録画しておいた「プレミアムシアター(ザルツブルク音楽祭2014 歌劇「ドン・ジョヴァンニ」)」を観た。声楽ソリストなどは下記の通り。
○ドン・ジョヴァンニ:イルデブランド・ダルカンジェロ
○騎士長:トマシュ・コニェチュニ
○ドンナ・アンナ:レネケ・ルイテン
○ドン・オッターヴィオ:アンドルー・ステープルズ
○ドンナ・エルヴィーラ:アネット・フリッチュ
○レポレルロ:ルーカ・ピサローニ
○ツェルリーナ:ヴァレンティナ・ナフォルニツァ
○マゼット:アレッシオ・アルドゥイーニ

○合唱:ウィーン・フィルハーモニア合唱団
○管弦楽:ウィーン・フィルハーモニー管弦楽団
○指揮:クリストフ・エッシェンバッハ
○演出:スヴェン・エリック・ベヒトルフ
○収録:2014年8月 モーツァルト劇場(ザルツブルク)

ソリストは(有名なのかもしれないが)私が知らない人ばかり、指揮もエッシェンバッハということであまり期待せずに見始めたのだが、ひじょうに見応えのある優れた舞台だったと思う。何と言ってもドン・ジョヴァンニを歌ったダルカンジェロ、役にぴったりのキャラクターと優れた歌唱/演技で存在感を示していた。

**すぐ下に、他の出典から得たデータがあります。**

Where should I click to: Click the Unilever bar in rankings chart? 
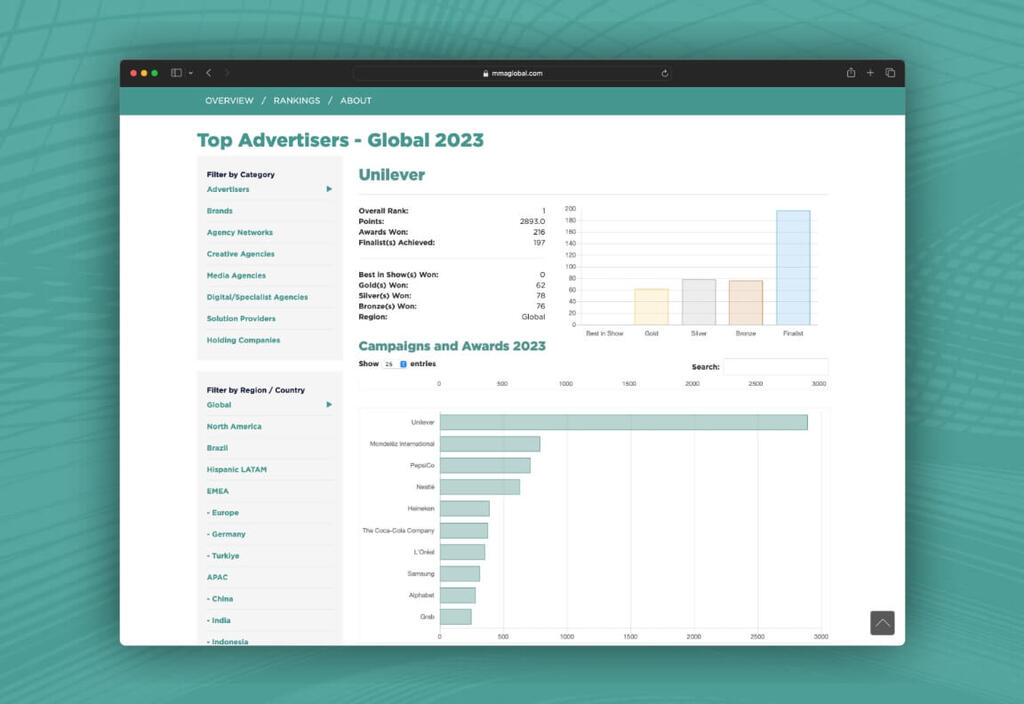click(x=623, y=423)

ドンナ・アンナ、エルヴィーラ、ツェルリーナを歌った人たちは皆若く美女揃いで歌もそれぞれ素晴らしかったが、エルヴィーラを歌ったフリッチュ(まだ20代らしい)はやや若すぎるような感じも受けた。騎士長やオッターヴィオも若い人で、新しい世代のパワーを感じさせるプロダクションだったように思う。
エッシェンバッハの指揮はかなり「濃い」もので、ある意味ドラマティク。この人もすっかりウィーン・フィルの常連になってしまったが、若いと思っていたらバレンボイムやムーティよりも一歳年上ということで驚く。

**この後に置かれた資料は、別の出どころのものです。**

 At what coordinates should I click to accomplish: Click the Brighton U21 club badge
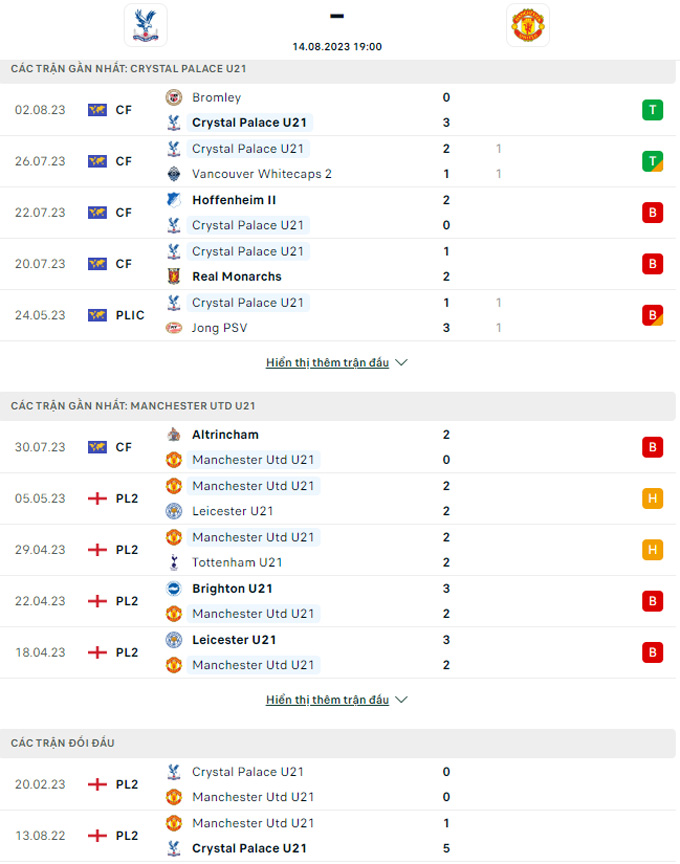[x=175, y=588]
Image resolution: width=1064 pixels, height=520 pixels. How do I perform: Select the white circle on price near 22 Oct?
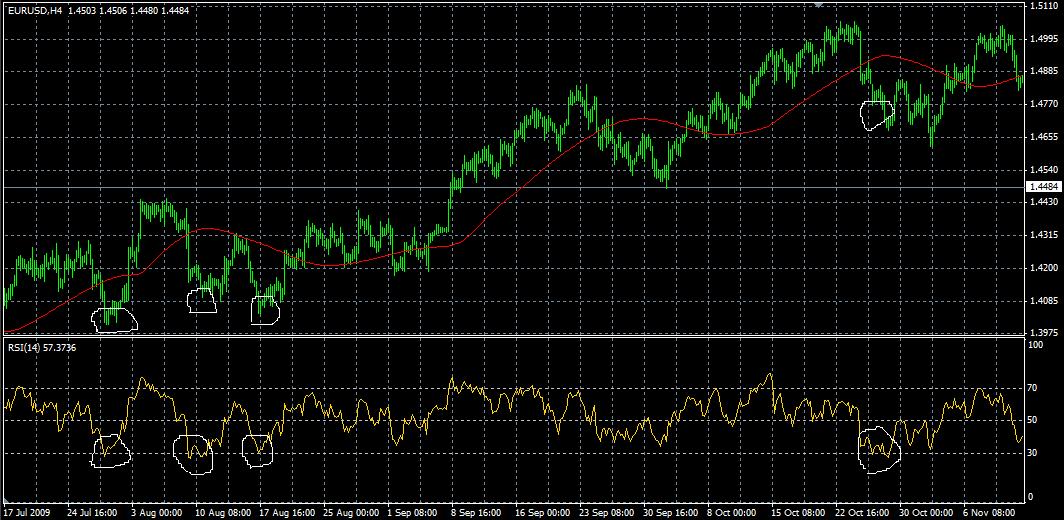pyautogui.click(x=877, y=114)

http://zauberfloete.at.webry.info/201402/article_11.html
そしてウィーン・フィル(メンバー的にはファゴットのミュラーしか識別できなかった)はさすがに巧く、ほとんど危なげない演奏だった。が、後半のエルヴィーラとドンナ・アンナの各アリアはオケとしてもやはり難しい曲だとあらためて思う。
さて、演出は現代のホテルのロビーのような舞台装置で、服装も今風ながらそれほど違和感はなかった。般若の面をかぶったような悪魔(?)が登場したり、地獄へ落ちたハズのドン・ジョヴァンニが幕切れで再び現れ、皆にちょっかいを出したりする・・・。薬屋のアリアでのツェルリーナにも驚かされた。
あと、特筆すべきは、ツェルリーナ、ドン・オッターヴィオはじめ各アリアの途中にちょっとした装飾が入れられていたこと。最近のトレンドなのだろうか。